Figure 3. Enzymatic deglycosylation of skeletal muscle α-dystroglycan

α-Dystroglycan was incubated for 20 h at 37 °C in 50 mM sodium phosphate, pH 7, in the absence (−) or presence (+) of all five enzymes provided in the GLYCOPRO (N-glycosidase F, A. ureafaciens sialidase, and endo-O-glycosidase) and PROLINK Extender [β(1-4)galactosidase and β-N-acetylglucosaminidase] enzymatic deglycosylation kits. In (A), equal amounts of control (−) and GLYCOPRO-treated (+) α-dystroglycan were resolved on SDS-polyacrylamide gels and stained with Coomassie Blue, or transferred on to nitrocellulose and stained with chicken polyclonal antibodies to α-dystroglycan core protein (α-DG pAb). Identical gels/transfers containing equal amounts of control and enzyme-treated α-dystroglycan were analysed for residual carbohydrate (Dig-Hz), Stains-All reactivity, or binding to the lectins LFA or ConA. The asterisk marks the 180000 M_r endo-O-glycosidase band present in the enzyme-treated samples.
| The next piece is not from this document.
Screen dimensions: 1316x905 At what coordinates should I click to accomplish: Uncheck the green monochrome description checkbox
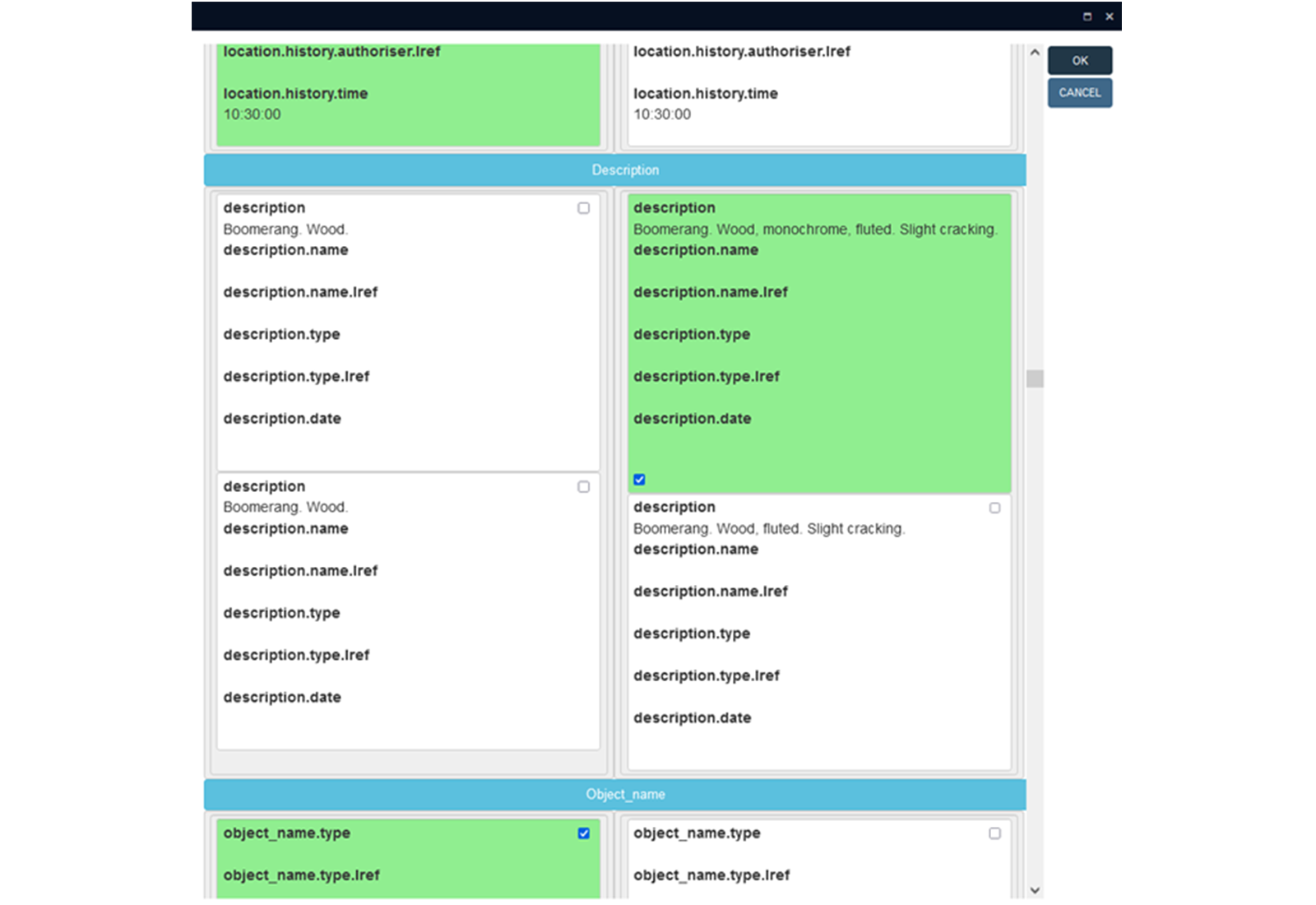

In (B), identically prepared transfers were analysed for laminin-1 binding (Ln-1 O/L), or for reactivity with mAbs IIH6 and VIA4₁.

Figure 4. Skeletal muscle α-dystroglycan contains latent glyco-epitopes reactive with conA and GsII

Shown in (A) are identical nitrocellulose transfers loaded with equal amounts of purified α-dystroglycan incubated for 18 h at 37 °C in 50 mM sodium phosphate (pH 7) in the absence or presence of the indicated enzymes and stained with α-dystroglycan mAb IIH6, PNA, ECA, GsII lectin or ConA. Shown in (B) are the sialylated core 1 (top) and O-mannosyl (bottom) oligosaccharide structures known to modify α-dystroglycan with predicted effect of each glycosidase on oligosaccharide structure and lectin reactivity.

Figure 5. Periodate oxidation of α-dystroglycan

Shown are identical nitrocellulose transfers loaded with equal amounts of skeletal muscle α-dystroglycan incubated at room temperature in 10 mM sodium metaperiodate for the indicated times and analysed for laminin-1 binding (Ln-1 O/L), or for reactivity with chicken polyclonal antibodies to α-dystroglycan (α-DG pAb), mAb IIH6 or ConA.